To do =>
A) In the patpass thread, which start method became the default on macOS in Python 3.8?
B) Translate this sentence from the patpass thread into Spanish: "I don't want to default the start method to 'fork' on MacOS since it's discouraged by python."
C) Rewrite everything in the patpass thread from "Skip to content" down to "and the community.", changing "GitHub" to "GitLab".

Text block =>
Skip to content
New issue

Have a question about this project? Sign up for a free GitHub account to open an issue and contact its maintainers and the community.

By clicking “Sign up for GitHub”, you agree to our terms of service and privacy statement. We’ll occasionally send you account related emails.

Already on GitHub? Sign in to your account

check/set multi-processing start method in patpass #347

Merged
merged 12 commits into from
Jan 18, 2022

Conversation

swhite2401
Copy link
Contributor

This branch fixes a problem that was found by @simoneliuzzo when running python 3.9 and MACOS 12.0.1: python mulitprocessing uses "spawn" as default start method which causes the following Runtime error:

RuntimeError:
        An attempt has been made to start a new process before the
        current process has finished its bootstrapping phase.

        This probably means that you are not using fork to start your
        child processes and you have forgotten to use the proper idiom
        in the main module:

            if __name__ == '__main__':
                freeze_support()
                ...

        The "freeze_support()" line can be omitted if the program
        is not going to be frozen to produce an executable.

This error is not clear to me as freeze_support() is supposed to be acitve only for Windows...

Nevertheless, for now I can propose the following:
-linux change nothing it is working
-MACOS: force "fork" start_method
-Windows: return a warning and run single process lattice_pass

This may not be the best approach but it is very difficult for me to validate this as I have no way of testing either MAC or Windows execution.

Help would be most appreciated!

@lfarv
Copy link
Contributor

lfarv commented Jan 11, 2022

I don't want to default the start method to 'fork' on MacOS since it's discouraged by python. I never got the error mentioned by @simoneliuzzo, so I think we should first try and understand in which conditions this error occurs. The fact that freeze_support does not act on MacOS suggests a python bug. Do you get this error with different python versions?

In addition, as of python 3.10, the fork method is not available any more on MacOS…

In the mean time, the workaround you found may be applied by the user if necessary, and it could be suggested in the patpass documentation, but clearly mentioning the python warning:

"Changed in version 3.8: On macOS, the spawn start method is now the default. The fork start method should be considered unsafe as it can lead to crashes of the subprocess. See bpo-33725."

More globally, the startup of subprocesses in python seems to evolve rapidly, so I think it would be safer not to rely on the specificity of the fork method, and have code with runs with any start method…

@lfarv
Copy link
Contributor

lfarv commented Jan 11, 2022

In addition, as of python 3.10, the fork method is not available any more on MacOS…

Sorry, it's not so clear from the documentation, depending whether MacOS is considered Unix or not…

@swhite2401
Copy link
Contributor Author

I don't understand everything I must admit but python switched from fork to spawn for macos at version 3.8, since you never got the error could you check the start method you are using? multiprocessing.get_start_method()

Excerpted data =>
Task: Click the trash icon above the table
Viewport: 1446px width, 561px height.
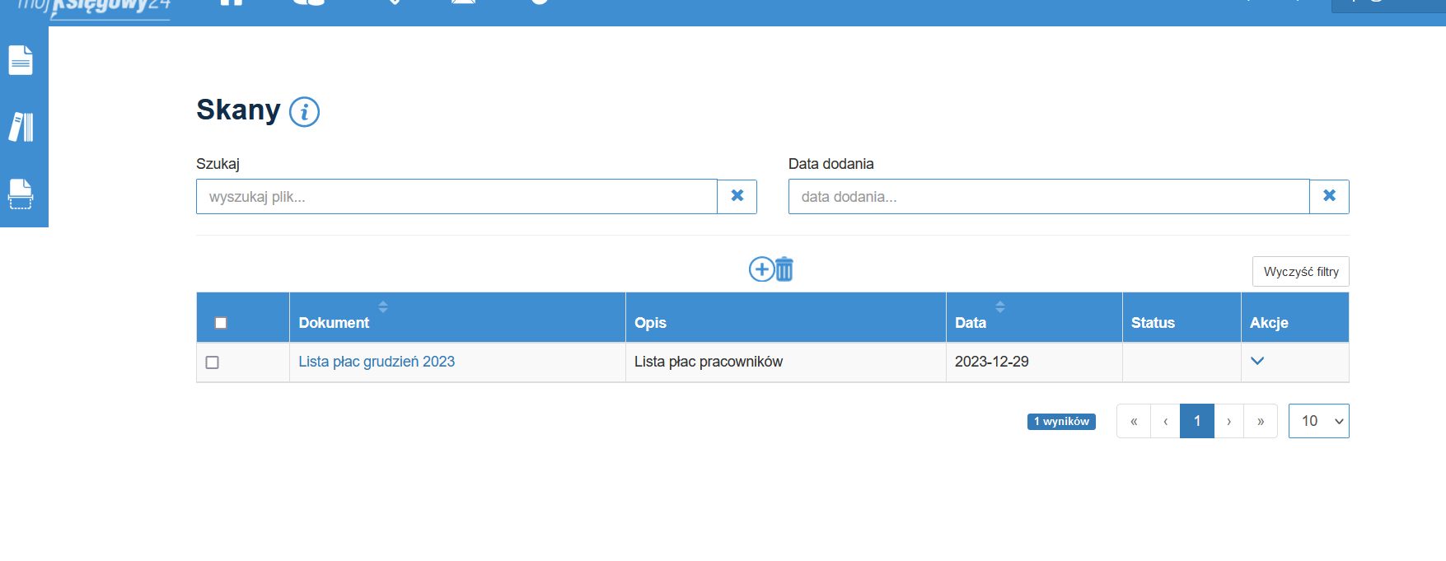Action: tap(784, 269)
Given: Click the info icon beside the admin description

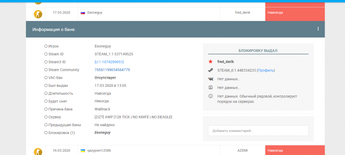Looking at the screenshot, I should 210,96.
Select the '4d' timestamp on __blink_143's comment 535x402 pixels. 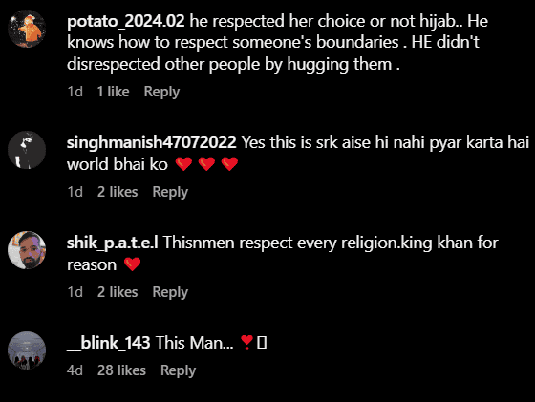coord(75,370)
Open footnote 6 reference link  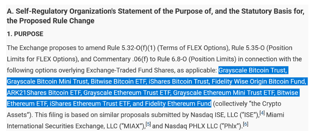coord(245,124)
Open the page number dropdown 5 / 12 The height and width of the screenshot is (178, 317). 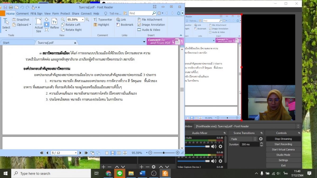[x=76, y=153]
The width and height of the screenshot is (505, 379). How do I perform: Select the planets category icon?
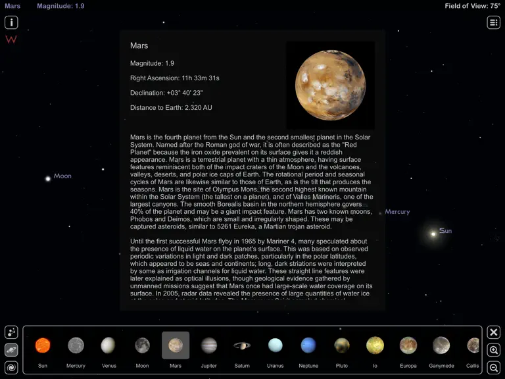tap(11, 350)

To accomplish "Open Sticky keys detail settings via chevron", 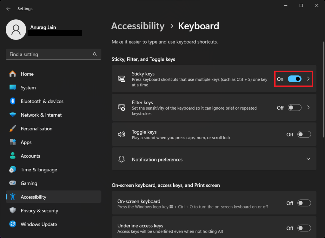I will tap(308, 79).
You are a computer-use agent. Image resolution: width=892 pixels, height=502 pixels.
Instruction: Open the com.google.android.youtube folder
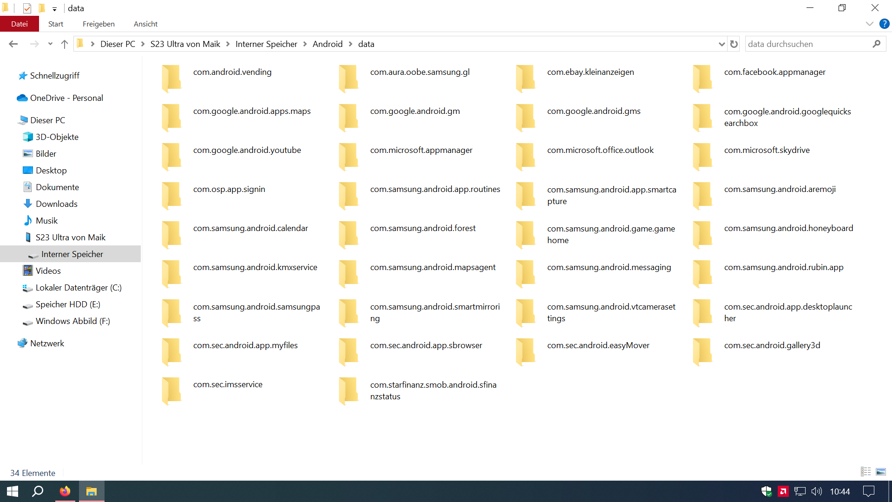[247, 150]
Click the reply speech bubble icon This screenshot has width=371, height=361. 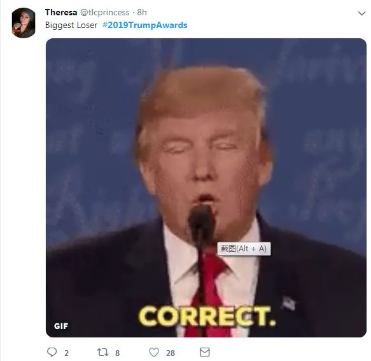[52, 352]
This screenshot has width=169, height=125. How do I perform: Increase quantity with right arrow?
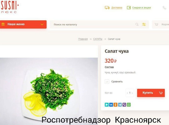pos(132,93)
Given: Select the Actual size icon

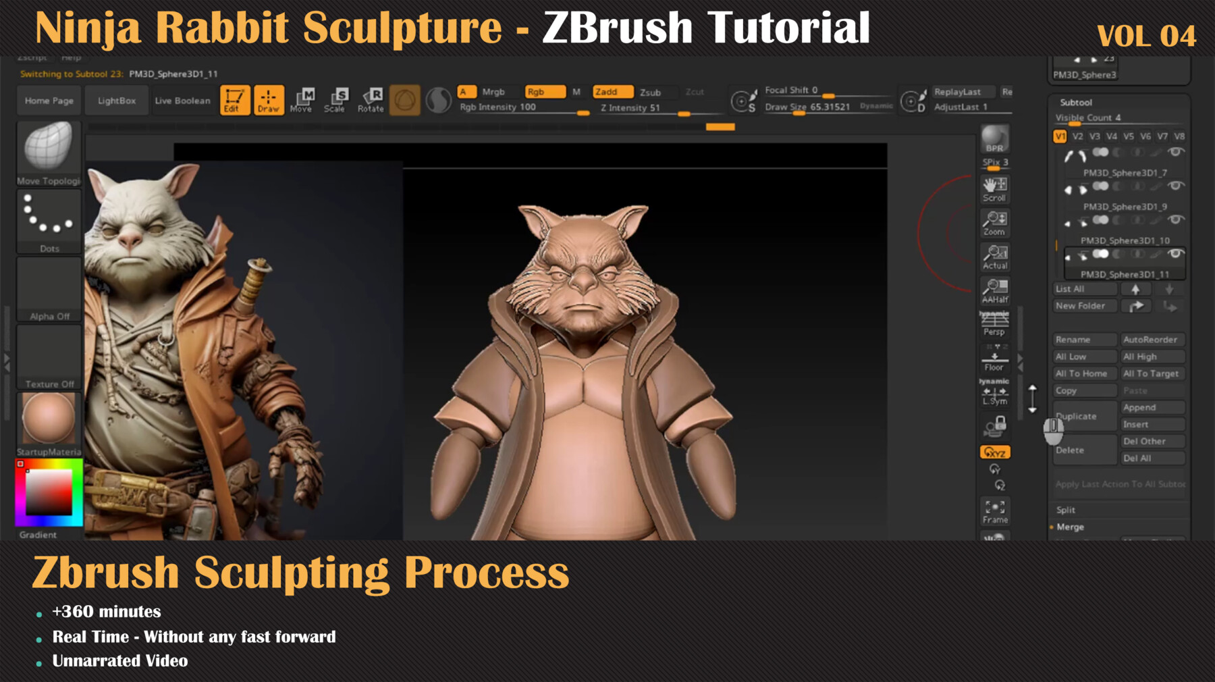Looking at the screenshot, I should pos(995,257).
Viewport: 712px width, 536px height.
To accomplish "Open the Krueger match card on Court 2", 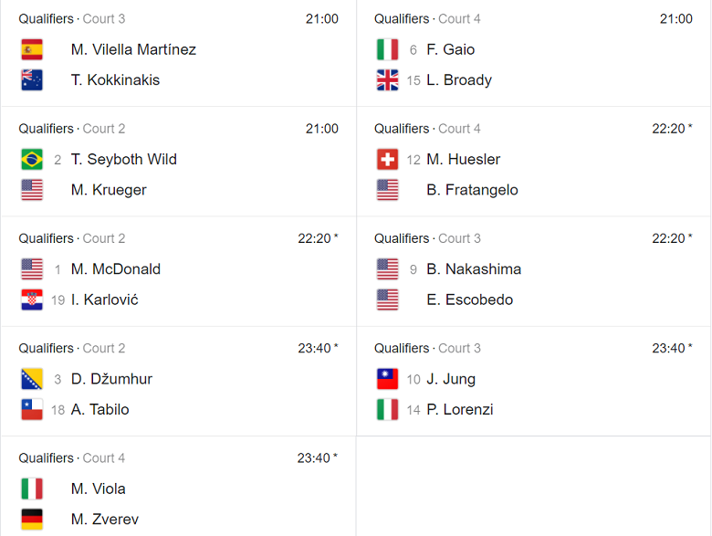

Solutions for each task =>
A) Spawn.

B) No quiero establecer 'fork' como método de inicio predeterminado en MacOS, ya que python lo desaconseja.

C)
Skip to content
New issue

Have a question about this project? Sign up for a free GitLab account to open an issue and contact its maintainers and the community.